Recostando a cabeça no ombro
do homem, ela retardou o passo.
– Sabe Ricardo, acho que
você é mesmo tantã…Mas, apesar de tudo, tenho às vezes saudade daquele tempo.
Que ano aquele! Palavra que, quando penso, não entendo até hoje como agüentei
tanto, imagine um ano.
– É que você tinha lido A
dama das Camélias, ficou assim toda frágil, toda sentimental. E agora? Que
romance você está lendo agora. Hem?
– Nenhum – respondeu ela,
franzindo os lábios. Deteve-se para ler a inscrição de uma laje despedaçada: –
A minha querida esposa, eternas saudades – leu em voz baixa. Fez um muxoxo.-
Pois sim. Durou pouco essa eternidade.
Ele atirou o pedregulho num
canteiro ressequido.
Mas é esse abandono na morte
que faz o encanto disto. Não se encontra mais a menor intervenção dos vivos, a
estúpida intervenção dos vivos. Veja- disse, apontando uma sepultura fendida, a
erva daninha brotando insólita de dentro da fenda -, o musgo já cobriu o nome
na pedra. Por cima do musgo, ainda virão as raízes, depois as folhas…Esta a
morte perfeita, nem lembrança, nem saudade, nem o nome sequer. Nem isso.
Ela aconchegou-se mais a
ele. Bocejou.
– Está bem, mas agora vamos
embora que já me diverti muito, faz tempo que não me divirto tanto, só mesmo um
cara como você podia me fazer divertir assim – Deu-lhe um rápido beijo na face.
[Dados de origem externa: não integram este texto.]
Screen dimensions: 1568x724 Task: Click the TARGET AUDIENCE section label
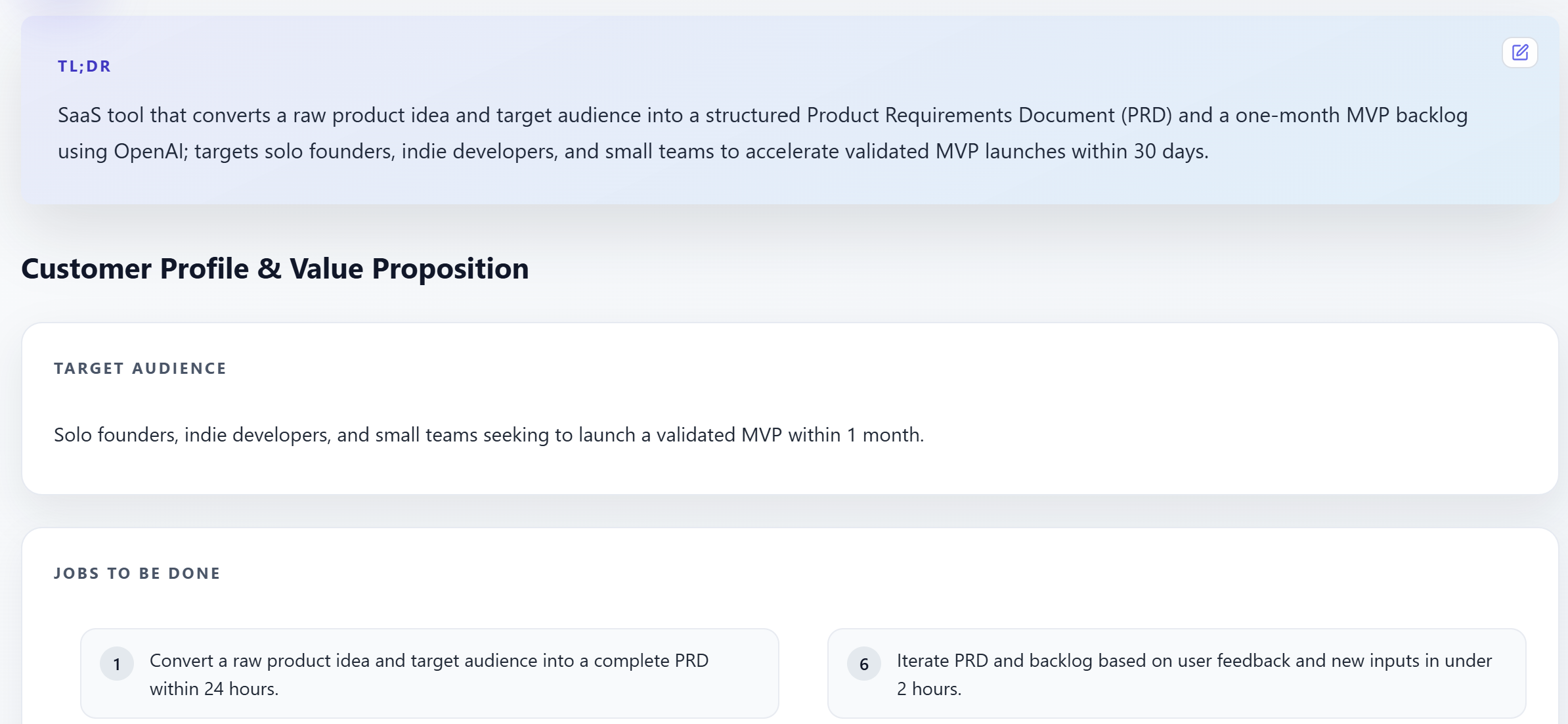pos(140,369)
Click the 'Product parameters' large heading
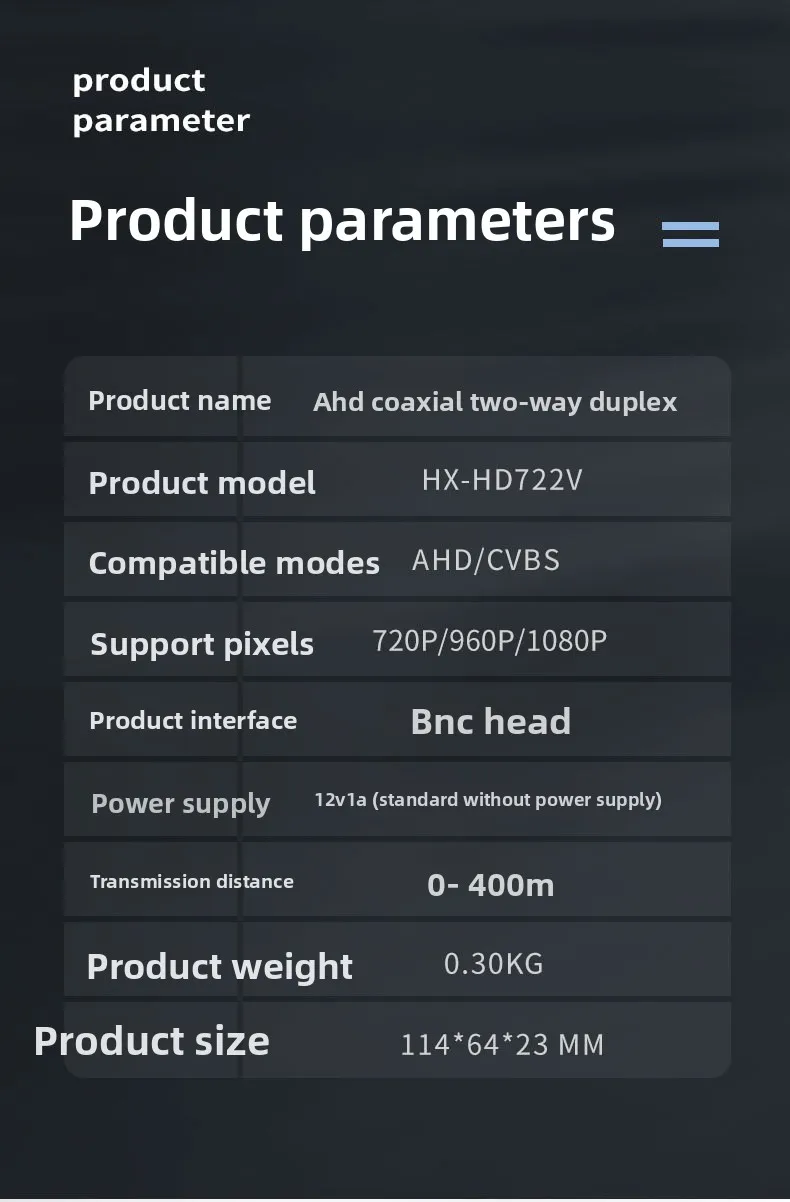This screenshot has width=790, height=1202. [342, 221]
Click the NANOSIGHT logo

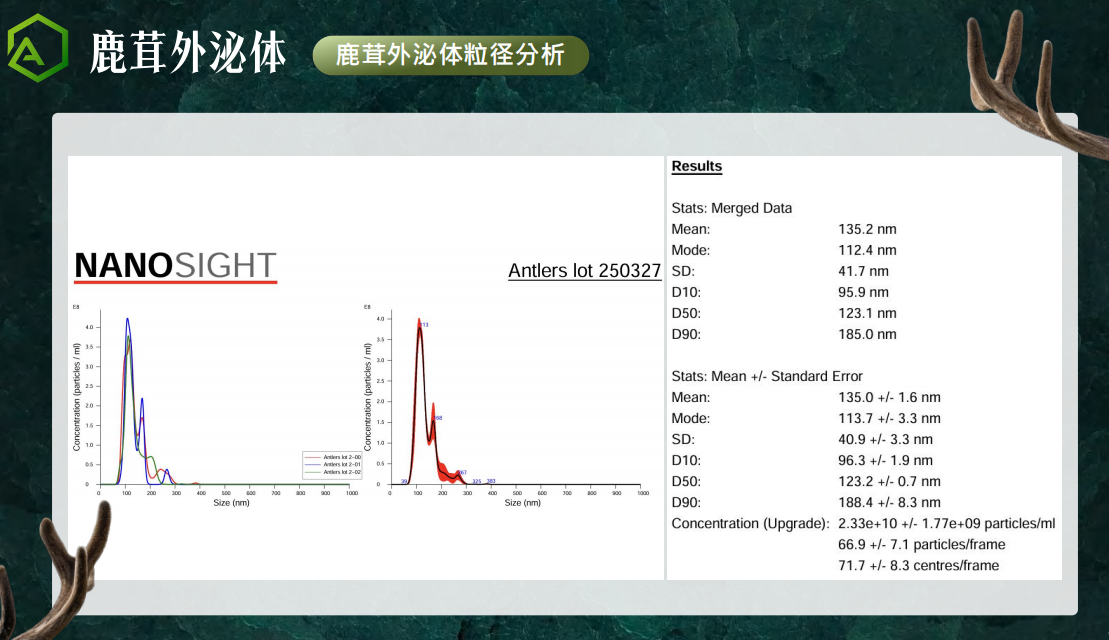click(x=175, y=266)
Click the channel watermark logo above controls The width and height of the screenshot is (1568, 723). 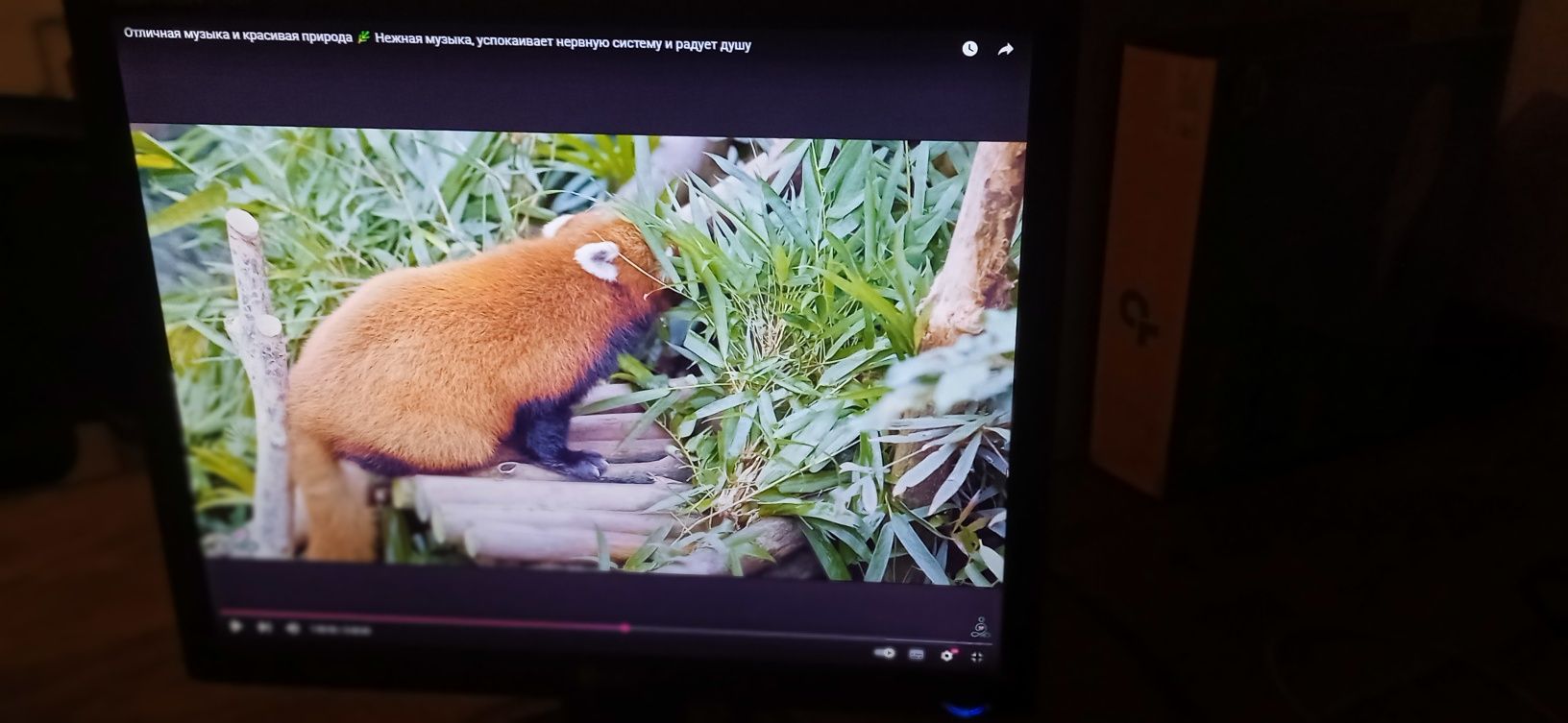(980, 627)
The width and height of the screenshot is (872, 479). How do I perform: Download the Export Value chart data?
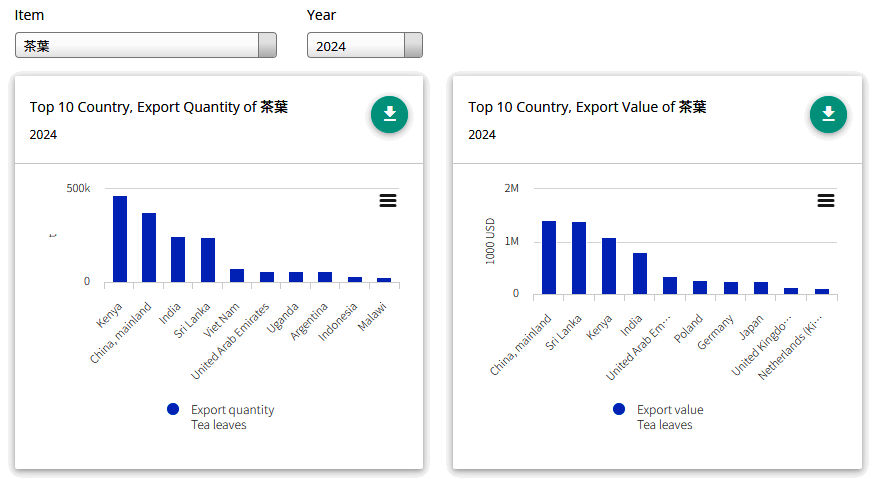[x=828, y=114]
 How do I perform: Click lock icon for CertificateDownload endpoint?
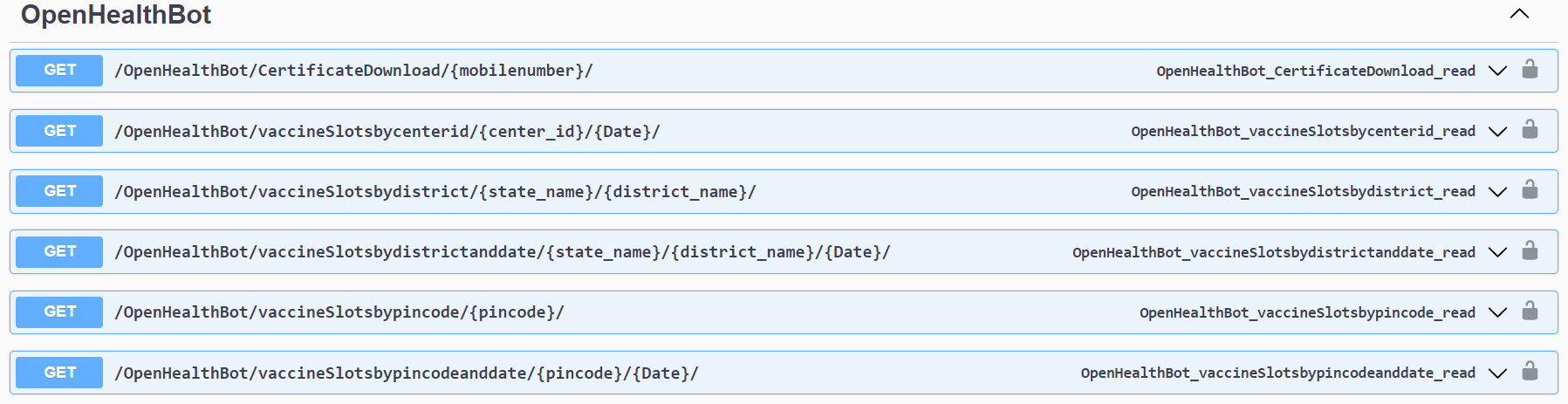(x=1530, y=69)
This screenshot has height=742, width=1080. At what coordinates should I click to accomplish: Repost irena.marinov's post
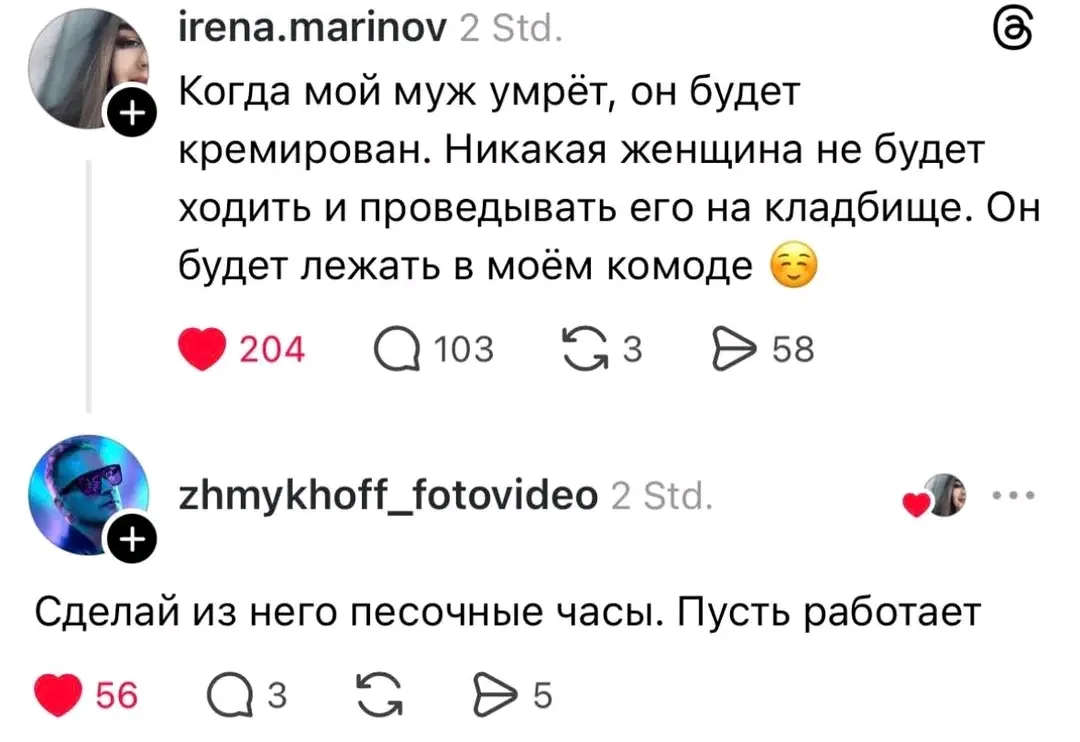pos(586,349)
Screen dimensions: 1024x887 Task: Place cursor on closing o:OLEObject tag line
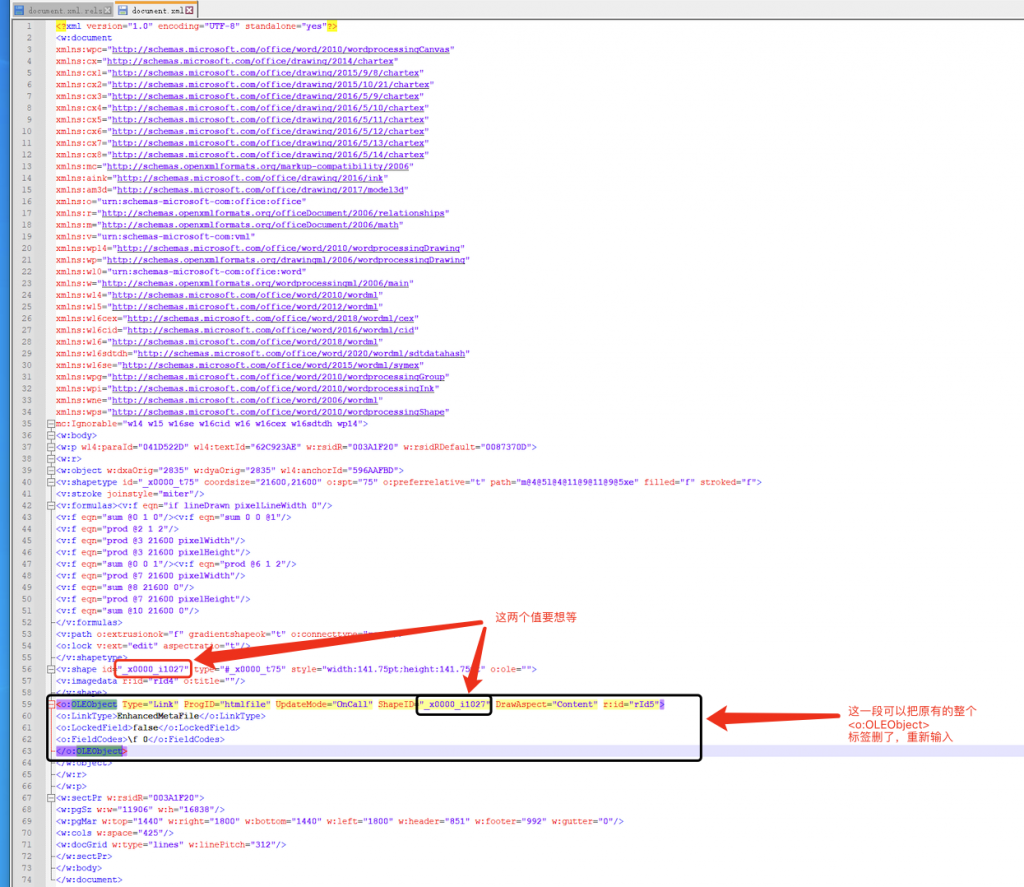pyautogui.click(x=90, y=751)
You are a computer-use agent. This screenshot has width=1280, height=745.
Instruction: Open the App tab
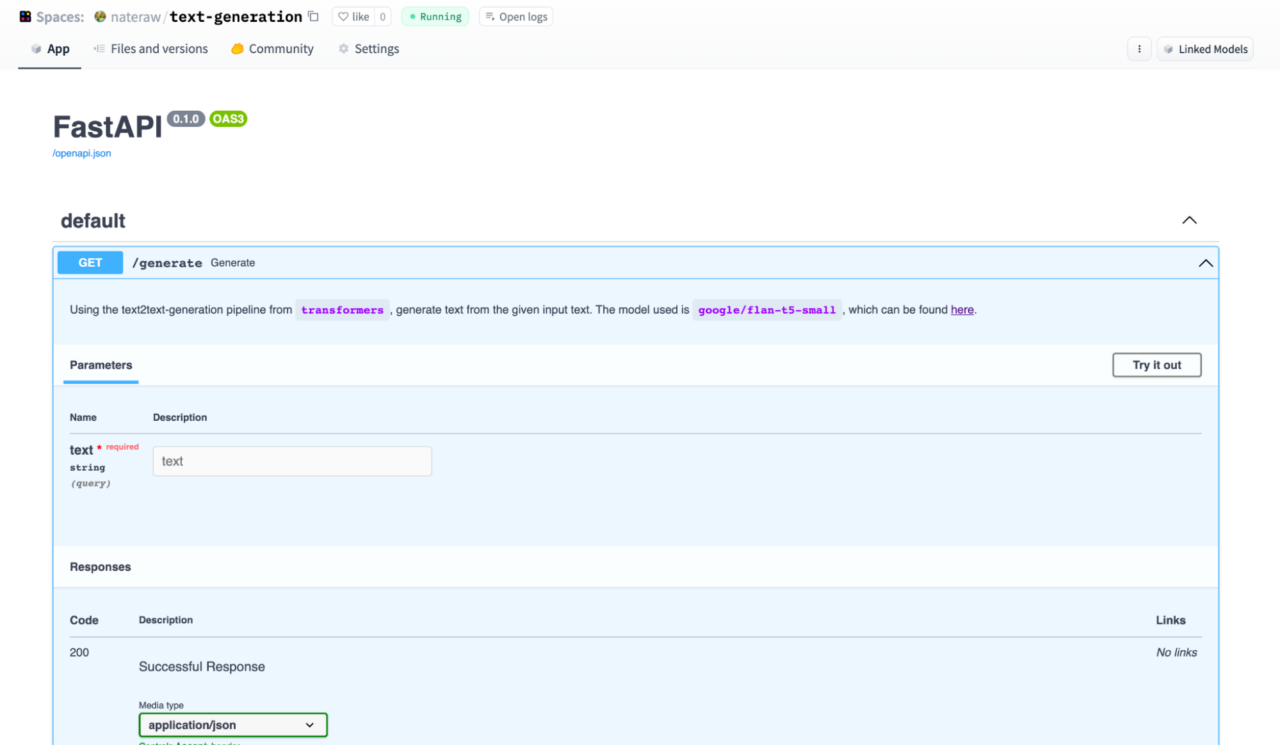(x=49, y=48)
– Chega Ricardo, quero ir embora.
– Mais alguns passos…
– Mas este cemitério não
acaba mais, já andamos quilômetros! – Olhou para atrás. – Nunca andei tanto,
Ricardo, vou ficar exausta.
– A boa vida te deixou
preguiçosa. Que feio – lamentou ele, impelindo-a para frente. – Dobrando esta
alameda, fica o jazigo da minha gente, é de lá que se vê o pôr do sol. – E,
tomando-a pela cintura: – Sabe, Raquel, andei muitas vezes por aqui de mãos
dadas com minha prima. Tínhamos então doze anos. Todos os domingos minha mãe
vinha trazer flores e arrumar nossa capelinha onde já estava enterrado meu pai.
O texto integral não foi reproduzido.